* _Prompt_
Please write out each of the following records line for line, without changing a single character.

* _The data_
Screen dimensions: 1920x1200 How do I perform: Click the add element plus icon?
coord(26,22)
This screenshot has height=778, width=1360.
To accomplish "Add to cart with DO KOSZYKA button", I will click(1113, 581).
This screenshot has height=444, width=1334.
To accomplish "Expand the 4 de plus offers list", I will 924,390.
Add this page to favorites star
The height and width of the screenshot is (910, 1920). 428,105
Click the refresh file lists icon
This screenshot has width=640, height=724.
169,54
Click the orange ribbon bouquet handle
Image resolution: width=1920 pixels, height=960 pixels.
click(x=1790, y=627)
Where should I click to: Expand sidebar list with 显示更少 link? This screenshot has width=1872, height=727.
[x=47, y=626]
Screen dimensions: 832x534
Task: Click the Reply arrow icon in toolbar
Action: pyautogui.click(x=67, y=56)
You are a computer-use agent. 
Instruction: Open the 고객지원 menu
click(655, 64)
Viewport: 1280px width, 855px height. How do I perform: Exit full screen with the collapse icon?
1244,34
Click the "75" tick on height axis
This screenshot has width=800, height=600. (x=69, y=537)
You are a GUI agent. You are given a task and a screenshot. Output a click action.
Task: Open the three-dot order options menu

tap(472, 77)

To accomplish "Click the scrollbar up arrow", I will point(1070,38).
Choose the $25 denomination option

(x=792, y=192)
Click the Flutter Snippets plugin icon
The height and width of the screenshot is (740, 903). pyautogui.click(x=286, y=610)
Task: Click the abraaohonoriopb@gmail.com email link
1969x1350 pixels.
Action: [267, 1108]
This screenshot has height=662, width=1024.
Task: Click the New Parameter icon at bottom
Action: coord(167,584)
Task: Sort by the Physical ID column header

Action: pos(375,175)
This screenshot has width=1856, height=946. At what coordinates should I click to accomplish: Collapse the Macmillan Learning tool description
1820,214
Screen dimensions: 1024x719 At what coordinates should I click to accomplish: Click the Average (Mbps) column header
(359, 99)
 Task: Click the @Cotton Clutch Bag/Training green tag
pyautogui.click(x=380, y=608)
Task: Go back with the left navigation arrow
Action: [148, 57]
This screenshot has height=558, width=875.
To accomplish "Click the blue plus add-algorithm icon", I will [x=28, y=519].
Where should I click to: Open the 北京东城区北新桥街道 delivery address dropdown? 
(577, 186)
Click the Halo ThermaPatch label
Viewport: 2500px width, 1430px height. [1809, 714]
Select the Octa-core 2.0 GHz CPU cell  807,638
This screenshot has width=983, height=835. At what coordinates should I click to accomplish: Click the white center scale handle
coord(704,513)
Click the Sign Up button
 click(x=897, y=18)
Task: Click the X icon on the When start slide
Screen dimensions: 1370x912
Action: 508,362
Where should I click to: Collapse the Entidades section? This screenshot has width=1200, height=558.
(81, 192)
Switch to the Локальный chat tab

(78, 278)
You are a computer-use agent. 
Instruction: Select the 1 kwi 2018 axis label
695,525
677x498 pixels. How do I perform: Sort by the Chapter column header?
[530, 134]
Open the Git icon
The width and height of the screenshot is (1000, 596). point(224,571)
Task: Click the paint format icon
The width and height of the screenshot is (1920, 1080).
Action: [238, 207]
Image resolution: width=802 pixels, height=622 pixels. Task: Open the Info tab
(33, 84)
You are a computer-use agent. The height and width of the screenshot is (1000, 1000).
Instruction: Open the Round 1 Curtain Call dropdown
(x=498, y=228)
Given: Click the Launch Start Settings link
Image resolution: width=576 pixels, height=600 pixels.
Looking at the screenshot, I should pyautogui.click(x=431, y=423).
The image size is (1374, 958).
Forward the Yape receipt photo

* _Correct response_
Screen dimensions: 1920x1200 How do I perform: Click the add element plus icon?
coord(26,22)
This screenshot has height=778, width=1360.
To accomplish "Add to cart with DO KOSZYKA button", I will click(1113, 581).
This screenshot has height=444, width=1334.
To accomplish "Expand the 4 de plus offers list", I will 924,390.
Add this page to favorites star
The height and width of the screenshot is (910, 1920). 428,105
Click the refresh file lists icon
This screenshot has width=640, height=724.
169,54
Click the orange ribbon bouquet handle
Image resolution: width=1920 pixels, height=960 pixels.
click(x=1790, y=627)
Where should I click to: Expand sidebar list with 显示更少 link? This screenshot has width=1872, height=727.
[x=47, y=626]
Screen dimensions: 832x534
Task: Click the Reply arrow icon in toolbar
Action: pyautogui.click(x=67, y=56)
You are a computer-use agent. 
Instruction: Open the 고객지원 menu
click(655, 64)
Viewport: 1280px width, 855px height. How do I perform: Exit full screen with the collapse icon?
1244,34
Click the "75" tick on height axis
This screenshot has width=800, height=600. (x=69, y=537)
You are a GUI agent. You are given a task and a screenshot. Output a click action.
Task: Open the three-dot order options menu

tap(472, 77)

To accomplish "Click the scrollbar up arrow", I will point(1070,38).
Choose the $25 denomination option

(x=792, y=192)
Click the Flutter Snippets plugin icon
The height and width of the screenshot is (740, 903). pyautogui.click(x=286, y=610)
Task: Click the abraaohonoriopb@gmail.com email link
1969x1350 pixels.
Action: [267, 1108]
This screenshot has height=662, width=1024.
Task: Click the New Parameter icon at bottom
Action: coord(167,584)
Task: Sort by the Physical ID column header

Action: pos(375,175)
This screenshot has width=1856, height=946. At what coordinates should I click to accomplish: Collapse the Macmillan Learning tool description
1820,214
Screen dimensions: 1024x719 At what coordinates should I click to accomplish: Click the Average (Mbps) column header
(359, 99)
 Task: Click the @Cotton Clutch Bag/Training green tag
pyautogui.click(x=380, y=608)
Task: Go back with the left navigation arrow
Action: [148, 57]
This screenshot has height=558, width=875.
To accomplish "Click the blue plus add-algorithm icon", I will [x=28, y=519].
Where should I click to: Open the 北京东城区北新桥街道 delivery address dropdown? 
(577, 186)
Click the Halo ThermaPatch label
Viewport: 2500px width, 1430px height. [1809, 714]
Select the Octa-core 2.0 GHz CPU cell  807,638
This screenshot has width=983, height=835. At what coordinates should I click to accomplish: Click the white center scale handle
coord(704,513)
Click the Sign Up button
 click(x=897, y=18)
Task: Click the X icon on the When start slide
Screen dimensions: 1370x912
Action: 508,362
Where should I click to: Collapse the Entidades section? This screenshot has width=1200, height=558.
(81, 192)
Switch to the Локальный chat tab

(78, 278)
You are a computer-use agent. 
Instruction: Select the 1 kwi 2018 axis label
695,525
677x498 pixels. How do I perform: Sort by the Chapter column header?
[530, 134]
Open the Git icon
The width and height of the screenshot is (1000, 596). point(224,571)
Task: Click the paint format icon
The width and height of the screenshot is (1920, 1080).
Action: [238, 207]
Image resolution: width=802 pixels, height=622 pixels. Task: Open the Info tab
(33, 84)
You are a computer-use agent. The height and width of the screenshot is (1000, 1000).
Instruction: Open the Round 1 Curtain Call dropdown
(x=498, y=228)
Given: Click the Launch Start Settings link
Image resolution: width=576 pixels, height=600 pixels.
Looking at the screenshot, I should pyautogui.click(x=431, y=423).
The image size is (1374, 958).
Forward the Yape receipt photo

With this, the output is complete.